■ **REQUISITOS DEL EJERCICIO**:
• A. En el texto sobre la agnosia visual, ¿qué afección sufría el paciente que confundió a su mujer con un sombrero?
• B. Con lo que dice el texto sobre la agnosia visual, explica por qué el paciente rodea con las manos la cabeza de su mujer cuando intenta ponerse el sombrero.

■ **TEXTO PROPORCIONADO**:
Uno de los temas recurrentes de Oliver Sacks (en sus libros El hombre que confundió a su mujer con un sombrero y, diez años después, Un antropóloigo en marte) son afecciones neurológicas que nos permiten hacernos una idea de ciertas funciones del cerebro normal por causa de lesiones o disfunciones diversas. Así, el hombre que confundió a su mujer con un sombrero era un paciente que sufría de agnosia visual, la incapacidad del cerebro de usar correctamente estímulos visuales que recibe pero no puede interpretar. Los pacientes pueden ver un objeto y describirlo con precisión: su color, su forma, sus elementos componentes, etc., pero no lo reconoce. Cuando el personaje de ese caso intenta ponerse el sombrero para irse, rodea con sus manos la cabeza de su mujer y trata de ponérsela como si fuera un sombrero, porque para su percepción todas las cosas relacionadas con la cabeza son semánticamente iguales.

Entradas de datos guardadas:

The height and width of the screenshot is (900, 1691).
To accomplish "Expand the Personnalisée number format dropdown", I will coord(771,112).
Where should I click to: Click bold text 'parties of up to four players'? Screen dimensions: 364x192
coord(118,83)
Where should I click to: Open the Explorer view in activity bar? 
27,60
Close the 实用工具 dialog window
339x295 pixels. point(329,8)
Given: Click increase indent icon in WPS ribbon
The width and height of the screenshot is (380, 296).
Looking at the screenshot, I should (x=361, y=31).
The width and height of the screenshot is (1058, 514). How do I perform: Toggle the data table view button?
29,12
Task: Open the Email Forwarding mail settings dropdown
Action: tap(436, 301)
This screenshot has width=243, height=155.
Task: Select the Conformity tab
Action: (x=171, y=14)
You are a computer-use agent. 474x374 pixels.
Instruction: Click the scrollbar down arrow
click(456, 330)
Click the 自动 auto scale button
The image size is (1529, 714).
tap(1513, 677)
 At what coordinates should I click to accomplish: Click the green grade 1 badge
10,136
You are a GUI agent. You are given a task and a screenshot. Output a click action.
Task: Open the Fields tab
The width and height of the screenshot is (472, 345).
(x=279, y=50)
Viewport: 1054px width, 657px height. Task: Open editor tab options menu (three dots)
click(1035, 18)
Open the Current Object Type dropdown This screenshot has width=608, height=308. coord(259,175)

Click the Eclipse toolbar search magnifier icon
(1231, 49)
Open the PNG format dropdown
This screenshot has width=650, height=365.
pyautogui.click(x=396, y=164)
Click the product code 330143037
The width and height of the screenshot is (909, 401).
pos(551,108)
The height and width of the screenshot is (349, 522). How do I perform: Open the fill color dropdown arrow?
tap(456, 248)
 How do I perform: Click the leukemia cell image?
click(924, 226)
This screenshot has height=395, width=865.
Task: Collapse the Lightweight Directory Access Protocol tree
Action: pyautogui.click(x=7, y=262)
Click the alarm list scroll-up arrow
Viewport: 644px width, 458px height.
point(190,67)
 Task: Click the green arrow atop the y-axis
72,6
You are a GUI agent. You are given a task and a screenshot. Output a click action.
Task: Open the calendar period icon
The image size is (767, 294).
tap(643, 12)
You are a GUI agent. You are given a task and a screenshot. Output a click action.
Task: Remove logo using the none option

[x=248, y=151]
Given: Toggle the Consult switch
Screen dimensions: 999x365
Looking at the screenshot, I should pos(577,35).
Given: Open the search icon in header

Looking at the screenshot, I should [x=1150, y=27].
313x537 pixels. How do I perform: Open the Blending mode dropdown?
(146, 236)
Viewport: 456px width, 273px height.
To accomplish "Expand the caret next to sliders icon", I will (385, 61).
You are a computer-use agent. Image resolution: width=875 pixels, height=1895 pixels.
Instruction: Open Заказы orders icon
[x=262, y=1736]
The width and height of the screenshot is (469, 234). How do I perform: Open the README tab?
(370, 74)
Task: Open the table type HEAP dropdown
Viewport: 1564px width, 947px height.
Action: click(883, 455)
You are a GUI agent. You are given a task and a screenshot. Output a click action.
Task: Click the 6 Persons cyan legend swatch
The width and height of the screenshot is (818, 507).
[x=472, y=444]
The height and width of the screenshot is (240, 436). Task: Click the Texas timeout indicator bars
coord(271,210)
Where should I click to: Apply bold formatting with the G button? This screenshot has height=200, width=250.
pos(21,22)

■ **RESPUESTAS POR TAREA**:
• A. Sufría de agnosia visual.

• B. Para su percepción, todas las cosas relacionadas con la cabeza son semánticamente iguales. Por la agnosia visual, su cerebro recibe los estímulos visuales pero no puede interpretarlos, así que ve los objetos sin reconocerlos.